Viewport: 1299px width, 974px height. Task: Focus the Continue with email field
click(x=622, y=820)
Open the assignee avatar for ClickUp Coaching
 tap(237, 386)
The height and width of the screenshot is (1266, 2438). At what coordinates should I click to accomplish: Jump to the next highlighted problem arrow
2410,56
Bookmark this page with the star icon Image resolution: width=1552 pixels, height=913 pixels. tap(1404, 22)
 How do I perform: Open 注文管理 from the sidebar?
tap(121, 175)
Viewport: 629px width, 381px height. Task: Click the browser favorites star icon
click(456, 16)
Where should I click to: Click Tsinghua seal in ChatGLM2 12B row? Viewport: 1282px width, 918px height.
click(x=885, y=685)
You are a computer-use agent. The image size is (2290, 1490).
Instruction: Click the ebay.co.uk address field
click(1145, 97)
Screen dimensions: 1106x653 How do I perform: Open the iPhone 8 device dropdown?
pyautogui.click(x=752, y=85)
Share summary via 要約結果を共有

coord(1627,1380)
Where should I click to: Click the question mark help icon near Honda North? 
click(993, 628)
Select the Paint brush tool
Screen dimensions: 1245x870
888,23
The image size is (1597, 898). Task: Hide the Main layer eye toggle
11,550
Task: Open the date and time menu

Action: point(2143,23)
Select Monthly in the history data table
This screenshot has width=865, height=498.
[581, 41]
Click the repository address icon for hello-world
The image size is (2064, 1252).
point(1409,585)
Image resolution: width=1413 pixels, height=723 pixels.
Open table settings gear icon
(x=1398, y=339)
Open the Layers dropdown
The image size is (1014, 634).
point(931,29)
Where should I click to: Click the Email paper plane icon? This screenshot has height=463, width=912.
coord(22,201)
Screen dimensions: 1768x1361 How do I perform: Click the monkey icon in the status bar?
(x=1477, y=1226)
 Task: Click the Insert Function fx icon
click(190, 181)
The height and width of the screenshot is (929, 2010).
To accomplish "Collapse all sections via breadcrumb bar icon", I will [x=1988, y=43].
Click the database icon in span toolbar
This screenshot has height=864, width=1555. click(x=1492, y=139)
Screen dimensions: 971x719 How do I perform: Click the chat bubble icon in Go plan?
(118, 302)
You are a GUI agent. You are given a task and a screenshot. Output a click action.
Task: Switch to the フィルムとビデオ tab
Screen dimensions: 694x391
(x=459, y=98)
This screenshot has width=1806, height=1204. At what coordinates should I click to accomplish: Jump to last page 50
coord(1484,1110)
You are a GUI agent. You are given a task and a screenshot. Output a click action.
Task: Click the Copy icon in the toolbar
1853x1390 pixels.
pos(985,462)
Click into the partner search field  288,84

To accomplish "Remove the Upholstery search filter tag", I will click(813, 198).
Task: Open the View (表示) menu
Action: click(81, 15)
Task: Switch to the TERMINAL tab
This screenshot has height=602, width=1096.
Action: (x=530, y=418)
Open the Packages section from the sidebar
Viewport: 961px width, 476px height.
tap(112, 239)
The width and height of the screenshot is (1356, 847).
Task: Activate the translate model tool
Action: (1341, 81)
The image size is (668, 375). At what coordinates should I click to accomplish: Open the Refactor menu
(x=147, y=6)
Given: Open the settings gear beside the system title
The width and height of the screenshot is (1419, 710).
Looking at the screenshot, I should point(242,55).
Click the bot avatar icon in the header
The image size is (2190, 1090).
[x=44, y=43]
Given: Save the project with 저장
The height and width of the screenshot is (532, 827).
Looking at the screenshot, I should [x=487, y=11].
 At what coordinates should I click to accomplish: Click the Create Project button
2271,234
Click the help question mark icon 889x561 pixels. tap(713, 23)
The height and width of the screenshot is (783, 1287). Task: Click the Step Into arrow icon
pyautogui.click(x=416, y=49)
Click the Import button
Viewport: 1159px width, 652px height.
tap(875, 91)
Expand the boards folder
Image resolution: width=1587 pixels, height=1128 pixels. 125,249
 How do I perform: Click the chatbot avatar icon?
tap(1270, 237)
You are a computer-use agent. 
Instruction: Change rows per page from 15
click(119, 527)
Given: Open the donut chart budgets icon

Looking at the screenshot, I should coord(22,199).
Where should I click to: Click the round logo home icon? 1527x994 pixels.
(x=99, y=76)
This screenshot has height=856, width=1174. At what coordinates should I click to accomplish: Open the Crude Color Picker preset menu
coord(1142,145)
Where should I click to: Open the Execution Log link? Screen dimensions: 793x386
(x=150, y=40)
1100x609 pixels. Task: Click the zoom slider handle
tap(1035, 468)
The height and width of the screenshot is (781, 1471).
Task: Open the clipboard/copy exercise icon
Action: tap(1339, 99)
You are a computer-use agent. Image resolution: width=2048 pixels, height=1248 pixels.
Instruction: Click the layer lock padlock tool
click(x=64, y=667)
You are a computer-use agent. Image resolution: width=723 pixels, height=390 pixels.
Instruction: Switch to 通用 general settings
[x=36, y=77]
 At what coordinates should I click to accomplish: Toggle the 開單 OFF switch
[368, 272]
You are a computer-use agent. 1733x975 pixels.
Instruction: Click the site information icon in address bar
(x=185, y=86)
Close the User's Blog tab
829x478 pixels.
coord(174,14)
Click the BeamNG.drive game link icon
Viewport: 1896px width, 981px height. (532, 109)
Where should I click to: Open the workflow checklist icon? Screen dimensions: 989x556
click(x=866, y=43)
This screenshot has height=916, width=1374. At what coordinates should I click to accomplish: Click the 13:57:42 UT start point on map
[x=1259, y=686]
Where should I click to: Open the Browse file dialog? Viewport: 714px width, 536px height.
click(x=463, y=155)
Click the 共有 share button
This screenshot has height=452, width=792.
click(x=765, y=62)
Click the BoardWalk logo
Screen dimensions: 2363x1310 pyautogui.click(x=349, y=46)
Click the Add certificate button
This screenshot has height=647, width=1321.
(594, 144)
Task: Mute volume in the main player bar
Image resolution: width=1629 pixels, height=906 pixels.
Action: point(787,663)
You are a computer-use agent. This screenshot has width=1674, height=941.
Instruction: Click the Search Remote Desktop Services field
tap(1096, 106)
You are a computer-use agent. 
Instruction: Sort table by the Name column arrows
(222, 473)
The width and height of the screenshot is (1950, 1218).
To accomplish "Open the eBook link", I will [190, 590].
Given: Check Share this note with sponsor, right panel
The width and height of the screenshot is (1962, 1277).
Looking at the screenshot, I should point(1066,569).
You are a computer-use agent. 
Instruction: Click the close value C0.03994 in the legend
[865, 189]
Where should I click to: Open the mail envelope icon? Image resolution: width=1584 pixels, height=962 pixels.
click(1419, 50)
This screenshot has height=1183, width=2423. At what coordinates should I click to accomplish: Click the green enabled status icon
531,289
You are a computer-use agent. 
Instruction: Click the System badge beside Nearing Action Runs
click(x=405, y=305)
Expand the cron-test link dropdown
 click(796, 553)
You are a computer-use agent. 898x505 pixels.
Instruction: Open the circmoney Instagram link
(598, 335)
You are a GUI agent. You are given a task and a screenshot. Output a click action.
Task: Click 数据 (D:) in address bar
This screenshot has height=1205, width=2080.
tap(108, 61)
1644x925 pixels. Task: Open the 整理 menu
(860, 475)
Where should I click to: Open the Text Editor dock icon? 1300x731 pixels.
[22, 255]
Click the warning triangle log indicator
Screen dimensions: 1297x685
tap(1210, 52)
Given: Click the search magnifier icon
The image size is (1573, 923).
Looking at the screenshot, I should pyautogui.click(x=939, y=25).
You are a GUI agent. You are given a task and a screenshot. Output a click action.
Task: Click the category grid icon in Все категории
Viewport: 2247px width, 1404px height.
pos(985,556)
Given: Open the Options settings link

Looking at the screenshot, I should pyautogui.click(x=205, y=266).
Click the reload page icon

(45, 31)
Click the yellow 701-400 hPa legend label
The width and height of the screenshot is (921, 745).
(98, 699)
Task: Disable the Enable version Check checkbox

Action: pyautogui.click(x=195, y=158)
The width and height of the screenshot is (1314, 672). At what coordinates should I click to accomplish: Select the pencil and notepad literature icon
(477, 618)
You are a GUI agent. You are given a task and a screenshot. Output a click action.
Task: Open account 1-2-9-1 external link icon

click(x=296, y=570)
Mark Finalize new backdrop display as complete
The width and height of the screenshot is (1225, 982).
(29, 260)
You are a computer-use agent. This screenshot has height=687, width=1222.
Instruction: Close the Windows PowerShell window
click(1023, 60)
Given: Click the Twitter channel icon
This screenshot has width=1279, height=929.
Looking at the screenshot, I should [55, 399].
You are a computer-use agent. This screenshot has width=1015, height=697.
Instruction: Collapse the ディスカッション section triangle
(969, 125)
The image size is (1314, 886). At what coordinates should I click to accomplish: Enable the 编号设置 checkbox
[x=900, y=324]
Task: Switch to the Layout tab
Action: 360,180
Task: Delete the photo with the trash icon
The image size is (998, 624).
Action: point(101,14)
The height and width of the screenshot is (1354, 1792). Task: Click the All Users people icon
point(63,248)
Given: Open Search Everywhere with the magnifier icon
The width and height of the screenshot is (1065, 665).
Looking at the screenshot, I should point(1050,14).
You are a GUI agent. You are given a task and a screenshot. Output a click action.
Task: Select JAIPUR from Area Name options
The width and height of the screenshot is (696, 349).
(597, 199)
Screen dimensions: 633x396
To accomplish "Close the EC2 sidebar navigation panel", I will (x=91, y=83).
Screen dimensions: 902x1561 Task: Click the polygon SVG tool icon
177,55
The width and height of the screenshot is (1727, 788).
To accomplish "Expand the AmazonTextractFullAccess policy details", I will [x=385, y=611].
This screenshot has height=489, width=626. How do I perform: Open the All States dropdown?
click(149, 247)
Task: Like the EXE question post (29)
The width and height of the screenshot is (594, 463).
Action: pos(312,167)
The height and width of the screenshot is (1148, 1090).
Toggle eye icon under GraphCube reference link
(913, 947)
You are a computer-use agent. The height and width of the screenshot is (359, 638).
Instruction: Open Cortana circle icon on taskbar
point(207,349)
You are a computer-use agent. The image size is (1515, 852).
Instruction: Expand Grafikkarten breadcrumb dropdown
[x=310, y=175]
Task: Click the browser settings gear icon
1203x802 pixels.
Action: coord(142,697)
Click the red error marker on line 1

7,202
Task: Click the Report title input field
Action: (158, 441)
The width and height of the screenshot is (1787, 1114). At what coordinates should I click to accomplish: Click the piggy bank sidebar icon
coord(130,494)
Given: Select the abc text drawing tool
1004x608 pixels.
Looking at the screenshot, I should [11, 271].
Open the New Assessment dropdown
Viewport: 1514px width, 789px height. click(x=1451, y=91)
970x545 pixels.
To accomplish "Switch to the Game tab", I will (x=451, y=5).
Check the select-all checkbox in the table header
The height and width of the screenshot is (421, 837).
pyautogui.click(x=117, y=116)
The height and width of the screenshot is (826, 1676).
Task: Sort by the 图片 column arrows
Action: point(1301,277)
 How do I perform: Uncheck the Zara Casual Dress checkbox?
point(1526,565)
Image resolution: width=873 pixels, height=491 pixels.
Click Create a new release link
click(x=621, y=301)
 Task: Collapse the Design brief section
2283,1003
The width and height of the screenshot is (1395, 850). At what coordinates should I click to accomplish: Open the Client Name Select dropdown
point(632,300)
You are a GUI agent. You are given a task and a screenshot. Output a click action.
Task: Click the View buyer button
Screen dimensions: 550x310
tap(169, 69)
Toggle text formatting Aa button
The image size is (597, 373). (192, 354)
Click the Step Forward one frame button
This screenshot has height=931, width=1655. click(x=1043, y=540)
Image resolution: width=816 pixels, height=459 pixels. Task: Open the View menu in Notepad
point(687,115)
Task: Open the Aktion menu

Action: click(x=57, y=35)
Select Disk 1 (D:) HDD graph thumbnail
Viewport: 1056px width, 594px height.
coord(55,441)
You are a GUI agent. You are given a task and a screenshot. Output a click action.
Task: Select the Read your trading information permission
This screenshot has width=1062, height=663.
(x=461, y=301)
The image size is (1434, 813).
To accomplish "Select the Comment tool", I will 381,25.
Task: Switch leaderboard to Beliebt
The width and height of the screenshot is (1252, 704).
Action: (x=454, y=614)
━━━━
→ **Your assignment**: Find all the lines with "magnifier" in the data and copy them.

→ **Output for this task**:
Given: Click the search magnifier icon
Given: Open Search Everywhere with the magnifier icon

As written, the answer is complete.